[elrepo] Recommended minimum fixes in both the kernel and Intel microcode for Meltdown and Spectre

Phil Perry phil at elrepo.org
Sat Jan 6 08:49:04 EST 2018


On 06/01/18 01:50, David Ranch wrote:
> Hello Everyone,
> 
> I have two questions about the recent CPU bugs that were announced this 
> week:
> 
>     - Which Linus kernel versions included the kernel side fixes that 
> help mitigate these issues?  I'm specifically looking at the LT series 
> for Centos 6
> 

 From this bug:

https://elrepo.org/bugs/view.php?id=810

It looks like it was fixed in 4.4.110

http://lists.elrepo.org/pipermail/elrepo/2018-January/004022.html

but I will defer to Alan's expertise to comment more on the matter if 
required.

Generally though, users should run the latest release, built from the 
latest upstream kernel sources to ensure they have all the latest patches.

Alan builds the kernel-lt and kernel-ml packages from the latest 
upstream kernel source releases unmodified and "as-is", so if the issue 
is fixed upstream on kernel.org, Alan's corresponding kernel-lt|ml 
package will also contain the fix.

>     - To get some of the Intel microcode fixes, should I be expecting 
> that the Centos 6 "microcode_ctl-1.17-25.2.el6_9.x86_64" package I 
> received today will be applicable on *any* ElRepo kernel I choose to run?
> 

Yes. As I understand this package applies microcode patches to the CPU 
regardless of the running kernel. I would also check with hardware 
vendors for any bios updates that also address the issue.

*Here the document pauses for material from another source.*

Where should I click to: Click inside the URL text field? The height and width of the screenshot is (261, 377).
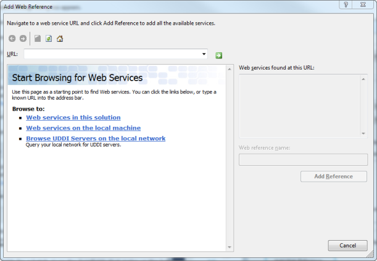111,55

>     - I have systems which still need Centos5 that I want to secure but 
> that's obviously EOL.  I'd like to understand what the ElRepo group 
> recommends to run as a vanilla kernel that has these needed CPU fixes as 
> well as any recommendations on how to get an updated CPU microcode 
> package for it.
> 

As you are aware, EL5 is EOL, so if still running should not be internet 
facing as there will be many other security risks besides meltdown and 
spectre. But to address these issues specifically, one should run the 
latest release of a supported kernel branch, check for any vendor bios 
updates and apply the latest microcode updates. For the latter, you 
could either look to build an updated package containing the latest 
upstream microcode from Intel, or you can download the microcode files 
from Intel, unpack the intel-ucode folder into 
/usr/lib/firmware/intel-ucode/ overwriting the files provided by the 
microcode_ctl package and manually force an update without rebooting by 
doing:

echo 1 > /sys/devices/system/cpu/microcode/reload

dmesg should then show something similar to below indicating the 
microcode has been updated:

[693680.818073] microcode: CPU0 sig=0x506e3, pf=0x2, revision=0xa0
[693680.818944] microcode: CPU0 updated to revision 0xba, date = 2017-04-09
[693680.818993] microcode: CPU1 sig=0x506e3, pf=0x2, revision=0xa0
[693680.819861] microcode: CPU1 updated to revision 0xba, date = 2017-04-09
[693680.819946] microcode: CPU2 sig=0x506e3, pf=0x2, revision=0xa0
[693680.820788] microcode: CPU2 updated to revision 0xba, date = 2017-04-09
[693680.820834] microcode: CPU3 sig=0x506e3, pf=0x2, revision=0xa0
[693680.821622] microcode: CPU3 updated to revision 0xba, date = 2017-04-09


Note: the above works on RHEL7 but I have not tested it on earlier 
versions of RHEL. Directory paths may be different on RHEL5.